REQUIRED TASK 1: Using the passage about the Feminist Anti-War Resistance, explain in one to three sentences why Russian feminists united into that group in February 2022.
REQUIRED TASK 2: List every kind of work that the passage about the Feminist Anti-War Resistance says its group in the Czech Republic does.
REQUIRED TASK 3: Continue the passage about the Feminist Anti-War Resistance from its last sentence.

READING PASSAGE:

In February 2022, Russian feminists united into the Feminist Anti-War Resistance (FAR) to coordinate protests against Russia's invasion of Ukraine.

In its first month, FAR became one of the fastest-growing anti-war campaigns in Russia and attracted thousands of subscribers on Telegram. In a manifesto published on its Telegram channel, FAR called on feminists around the world to protest against the war unleashed by Vladimir Putin's government. There are chapters - or as activists call them, "cells" of the FAR - not only in Russia, but also in Europe.

Media Loft correspondent Katya Kobenok spoke with Věra Legký, coordinator of the Feminist Anti-War Resistance in the Czech Republic, about why war is the ultimate level of patriarchy; how the anti-war movement has a female face in the public sphere; and what would happen if feminism were equated with extremism in Russia.

Věra Legký

war starts with domestic violence

In the Czech Republic, the FAR began its work in April 2022. The cell itself was formed as an initiative group of feminists and pro-feminists, Věra says.

There are now about 70 activists in FAR in the Czech Republic. They describe themselves as "an initiative group of people who share the ideas of feminism and the FAR manifesto, located in the Czech Republic, with an anti-war anti-imperialist position.

In addition to helping Ukrainians who have come to the Czech Republic, the cell is engaged in supporting political prisoners in Russia from the Czech Republic and developing the feminist community in the Czech Republic.

COLLECTED MATERIAL:
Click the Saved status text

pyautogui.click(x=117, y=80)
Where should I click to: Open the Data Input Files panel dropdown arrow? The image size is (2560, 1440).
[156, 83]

EXERCISE ANSWER 1: Russian feminists united into the Feminist Anti-War Resistance to coordinate protests against Russia's invasion of Ukraine.

EXERCISE ANSWER 2:
- Helping Ukrainians who have come to the Czech Republic
- Supporting political prisoners in Russia from the Czech Republic
- Developing the feminist community in the Czech Republic

EXERCISE ANSWER 3:
"Since Russia's invasion of Ukraine began, we at FAR wanted to talk more about the origins of everything that's going on. And, of course, to focus on helping Ukraine," explains the activist.

FAR takes a feminist view of the causes of this war:

"War is patriarchy at its most extreme. Therefore, the processes of the anti-imperialist agenda and the processes of decolonization are very important for feminist anti-war resistance."

Any violence against the state or by people against each other is always born at home, Věra argues.

"And this is the same violence that is now crossing the territorial boundaries [of Ukraine]."

FAR in the Czech Republic is not only attended by natives of Russia in Europe. Among the activists are representatives from Ukraine, Belarus, and the Czech Republic. There are also representatives of indigenous peoples of Russia who do not identify themselves as Russians and who are more comfortable being in FAR than simply in Russian anti-war communities.

"The key word is the word 'anti-war'. Once we formed a movement in support of the indigenous peoples of the Russian Federation. And there, in addition to our participants, there were other people. Some came to the movement for the first time. They simply had nowhere to go before that, because it was impossible for them to go to the "Russians Against the War" rally, given that many people were from indigenous peoples," says Věra.

Feminism is part of our lives

In early April, Oleg Matveichev, a State Duma deputy from the United Russia party, announced that he had drafted a bill that would recognise feminism as an extremist ideology. The deputy stated that feminists in Russia are "agents of the West" and oppose the demographic policy of the Russian Federation, advocating "divorce, childlessness and abortions". In addition, Matveichev noted that most Russian feminists oppose the war in Ukraine.

Such statements from representatives of the Russian ruling party mean only one thing: Feminists have attracted the attention of the authorities.

"If such a law is passed, feminism will simply have a different name in Russia. Feminism cannot be removed from our lives anywhere," says Věra.

The activist also emphasises that in any case, with or without the law, women's rights in Russia will suffer. The potential law would also exacerbate the problem of domestic violence in Russia.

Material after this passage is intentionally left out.